Ia mengusulkan pembatalan pemangkasan TKD difokuskan pada daerah-daerah tersebut.
Jika tidak memungkinkan, ia meminta pemerintah pusat setidaknya membatalkan pemotongan anggaran di wilayah dengan dampak bencana paling parah.
"Kalau tidak bisa semua, paling tidak 5 sampai 7 kabupaten/kota yang dampaknya paling besar," ujar Bobby.

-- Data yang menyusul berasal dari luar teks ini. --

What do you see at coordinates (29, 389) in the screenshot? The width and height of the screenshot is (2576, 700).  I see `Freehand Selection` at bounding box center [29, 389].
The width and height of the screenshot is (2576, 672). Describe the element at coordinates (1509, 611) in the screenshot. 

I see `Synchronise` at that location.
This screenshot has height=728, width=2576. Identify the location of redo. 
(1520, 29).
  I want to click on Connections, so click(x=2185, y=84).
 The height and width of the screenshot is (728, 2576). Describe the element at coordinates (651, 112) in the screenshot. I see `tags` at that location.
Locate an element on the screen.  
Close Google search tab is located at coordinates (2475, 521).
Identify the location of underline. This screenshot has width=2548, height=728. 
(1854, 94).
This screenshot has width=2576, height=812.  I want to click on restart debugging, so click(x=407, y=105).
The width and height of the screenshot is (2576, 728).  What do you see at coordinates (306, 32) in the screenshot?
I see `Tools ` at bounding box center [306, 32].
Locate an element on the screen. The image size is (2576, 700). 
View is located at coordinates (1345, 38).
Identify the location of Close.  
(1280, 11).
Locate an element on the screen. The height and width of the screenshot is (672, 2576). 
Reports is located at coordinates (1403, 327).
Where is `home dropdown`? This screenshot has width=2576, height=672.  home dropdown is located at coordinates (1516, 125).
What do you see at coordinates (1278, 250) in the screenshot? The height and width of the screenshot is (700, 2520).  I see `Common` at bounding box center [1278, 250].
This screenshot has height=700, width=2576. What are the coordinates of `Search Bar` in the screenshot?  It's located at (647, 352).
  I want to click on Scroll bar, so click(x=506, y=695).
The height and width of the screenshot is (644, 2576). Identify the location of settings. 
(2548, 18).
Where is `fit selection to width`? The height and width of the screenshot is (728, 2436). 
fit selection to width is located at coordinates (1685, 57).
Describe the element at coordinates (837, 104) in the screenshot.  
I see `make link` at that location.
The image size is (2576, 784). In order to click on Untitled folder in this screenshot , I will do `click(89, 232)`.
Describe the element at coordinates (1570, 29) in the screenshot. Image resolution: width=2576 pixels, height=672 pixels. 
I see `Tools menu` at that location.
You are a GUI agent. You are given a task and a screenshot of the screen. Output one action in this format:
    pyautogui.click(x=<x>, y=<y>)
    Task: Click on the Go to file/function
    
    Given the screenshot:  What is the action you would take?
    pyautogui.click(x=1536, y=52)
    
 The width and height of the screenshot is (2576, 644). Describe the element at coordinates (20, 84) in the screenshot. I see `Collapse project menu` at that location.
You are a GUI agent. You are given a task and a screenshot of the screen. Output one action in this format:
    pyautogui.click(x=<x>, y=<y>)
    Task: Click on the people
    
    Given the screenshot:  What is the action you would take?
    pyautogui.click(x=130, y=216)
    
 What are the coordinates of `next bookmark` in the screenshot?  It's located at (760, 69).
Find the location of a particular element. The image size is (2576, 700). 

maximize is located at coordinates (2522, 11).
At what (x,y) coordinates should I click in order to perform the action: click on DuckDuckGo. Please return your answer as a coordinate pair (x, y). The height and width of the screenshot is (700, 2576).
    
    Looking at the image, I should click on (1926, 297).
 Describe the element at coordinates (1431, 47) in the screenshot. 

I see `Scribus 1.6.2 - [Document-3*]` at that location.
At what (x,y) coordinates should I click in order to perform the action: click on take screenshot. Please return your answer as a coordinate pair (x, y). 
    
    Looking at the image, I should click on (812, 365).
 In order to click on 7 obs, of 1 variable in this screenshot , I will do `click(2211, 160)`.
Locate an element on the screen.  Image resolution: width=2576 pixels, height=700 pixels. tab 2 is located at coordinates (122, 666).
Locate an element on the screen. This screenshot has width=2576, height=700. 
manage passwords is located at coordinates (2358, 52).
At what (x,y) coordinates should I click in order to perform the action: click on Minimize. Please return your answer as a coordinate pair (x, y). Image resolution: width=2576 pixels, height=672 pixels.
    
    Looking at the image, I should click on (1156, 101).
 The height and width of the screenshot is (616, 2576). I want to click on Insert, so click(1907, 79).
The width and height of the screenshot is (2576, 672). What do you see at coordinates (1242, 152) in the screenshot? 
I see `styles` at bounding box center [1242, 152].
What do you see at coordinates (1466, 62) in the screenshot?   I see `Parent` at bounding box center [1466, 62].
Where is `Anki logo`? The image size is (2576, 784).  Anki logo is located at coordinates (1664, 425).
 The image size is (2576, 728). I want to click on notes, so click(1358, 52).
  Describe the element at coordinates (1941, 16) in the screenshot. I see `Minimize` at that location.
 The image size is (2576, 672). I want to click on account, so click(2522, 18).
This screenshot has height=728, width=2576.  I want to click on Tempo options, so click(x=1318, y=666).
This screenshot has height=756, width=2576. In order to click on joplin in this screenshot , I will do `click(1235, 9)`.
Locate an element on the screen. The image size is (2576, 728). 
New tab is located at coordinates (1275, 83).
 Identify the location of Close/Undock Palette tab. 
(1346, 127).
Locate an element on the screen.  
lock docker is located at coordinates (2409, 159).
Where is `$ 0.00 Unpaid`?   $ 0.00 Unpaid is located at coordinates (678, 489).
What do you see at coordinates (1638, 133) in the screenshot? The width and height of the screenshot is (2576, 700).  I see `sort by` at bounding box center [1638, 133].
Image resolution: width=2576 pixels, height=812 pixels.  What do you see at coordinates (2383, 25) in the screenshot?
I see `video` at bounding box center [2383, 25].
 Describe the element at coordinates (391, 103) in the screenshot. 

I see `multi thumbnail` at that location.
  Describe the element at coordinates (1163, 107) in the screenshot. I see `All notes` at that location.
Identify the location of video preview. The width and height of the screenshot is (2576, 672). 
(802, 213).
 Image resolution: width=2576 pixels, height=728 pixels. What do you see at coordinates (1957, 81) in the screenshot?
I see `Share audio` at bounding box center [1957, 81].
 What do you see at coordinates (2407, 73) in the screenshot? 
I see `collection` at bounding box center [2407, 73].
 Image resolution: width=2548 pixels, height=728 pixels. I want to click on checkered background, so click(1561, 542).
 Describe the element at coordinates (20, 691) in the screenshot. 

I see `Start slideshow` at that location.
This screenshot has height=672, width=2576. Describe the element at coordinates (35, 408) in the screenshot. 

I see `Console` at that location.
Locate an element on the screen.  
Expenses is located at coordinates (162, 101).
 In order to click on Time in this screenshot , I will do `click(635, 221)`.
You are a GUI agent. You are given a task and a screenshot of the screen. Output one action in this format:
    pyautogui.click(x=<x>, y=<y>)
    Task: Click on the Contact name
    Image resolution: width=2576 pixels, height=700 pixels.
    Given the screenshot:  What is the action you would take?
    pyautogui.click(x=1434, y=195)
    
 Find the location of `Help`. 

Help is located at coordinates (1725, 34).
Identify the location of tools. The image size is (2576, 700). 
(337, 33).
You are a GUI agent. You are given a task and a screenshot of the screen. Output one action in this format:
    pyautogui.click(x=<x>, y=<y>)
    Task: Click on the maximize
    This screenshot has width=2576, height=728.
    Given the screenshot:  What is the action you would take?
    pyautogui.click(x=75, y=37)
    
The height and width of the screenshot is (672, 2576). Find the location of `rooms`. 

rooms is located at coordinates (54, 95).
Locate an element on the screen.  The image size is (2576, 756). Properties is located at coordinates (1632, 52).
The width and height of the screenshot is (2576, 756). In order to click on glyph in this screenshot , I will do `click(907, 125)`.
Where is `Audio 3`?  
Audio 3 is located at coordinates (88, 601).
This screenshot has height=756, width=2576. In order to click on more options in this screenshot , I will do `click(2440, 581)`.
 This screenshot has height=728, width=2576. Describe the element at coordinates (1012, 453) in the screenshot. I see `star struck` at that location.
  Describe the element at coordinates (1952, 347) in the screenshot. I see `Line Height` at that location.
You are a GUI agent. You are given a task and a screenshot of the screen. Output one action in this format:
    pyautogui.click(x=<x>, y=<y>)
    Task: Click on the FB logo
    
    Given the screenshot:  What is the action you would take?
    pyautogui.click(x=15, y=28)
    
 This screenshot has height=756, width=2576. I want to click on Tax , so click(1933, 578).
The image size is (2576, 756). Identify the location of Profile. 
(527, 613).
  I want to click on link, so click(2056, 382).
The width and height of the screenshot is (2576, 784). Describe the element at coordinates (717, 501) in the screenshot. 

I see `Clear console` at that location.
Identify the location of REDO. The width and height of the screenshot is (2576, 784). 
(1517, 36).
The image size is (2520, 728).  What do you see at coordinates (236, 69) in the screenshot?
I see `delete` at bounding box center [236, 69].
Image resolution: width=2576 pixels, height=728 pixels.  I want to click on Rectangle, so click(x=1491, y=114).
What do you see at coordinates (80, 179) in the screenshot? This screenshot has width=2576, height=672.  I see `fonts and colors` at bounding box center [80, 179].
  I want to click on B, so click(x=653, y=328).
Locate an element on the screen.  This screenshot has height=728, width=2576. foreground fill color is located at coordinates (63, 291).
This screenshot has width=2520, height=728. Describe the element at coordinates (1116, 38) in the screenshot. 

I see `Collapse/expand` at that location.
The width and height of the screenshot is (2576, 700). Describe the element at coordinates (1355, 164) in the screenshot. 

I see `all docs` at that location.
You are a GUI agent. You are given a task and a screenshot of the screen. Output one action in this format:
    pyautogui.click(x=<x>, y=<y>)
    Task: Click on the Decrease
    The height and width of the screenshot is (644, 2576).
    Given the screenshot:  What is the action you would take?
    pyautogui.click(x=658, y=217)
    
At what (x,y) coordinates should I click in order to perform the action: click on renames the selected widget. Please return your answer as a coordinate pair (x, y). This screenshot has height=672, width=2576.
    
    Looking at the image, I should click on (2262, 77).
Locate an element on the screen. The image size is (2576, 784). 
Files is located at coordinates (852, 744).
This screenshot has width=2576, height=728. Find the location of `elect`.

Ia menambahkan, pemerintah provinsi telah melakukan pergeseran anggaran Anggaran Pendapatan dan Belanja Daerah (APBD) 2026 lebih dari Rp 400 miliar untuk mendukung pemulihan pascabencana.
Namun, langkah tersebut dinilai belum cukup tanpa dukungan anggaran dari pemerintah pusat.
Menurut dia, pembatalan pemangkasan TKD bukan dimaksudkan untuk seluruh daerah di Sumatera Utara, melainkan difokuskan pada wilayah yang membutuhkan percepatan rehabilitasi dan rekonstruksi.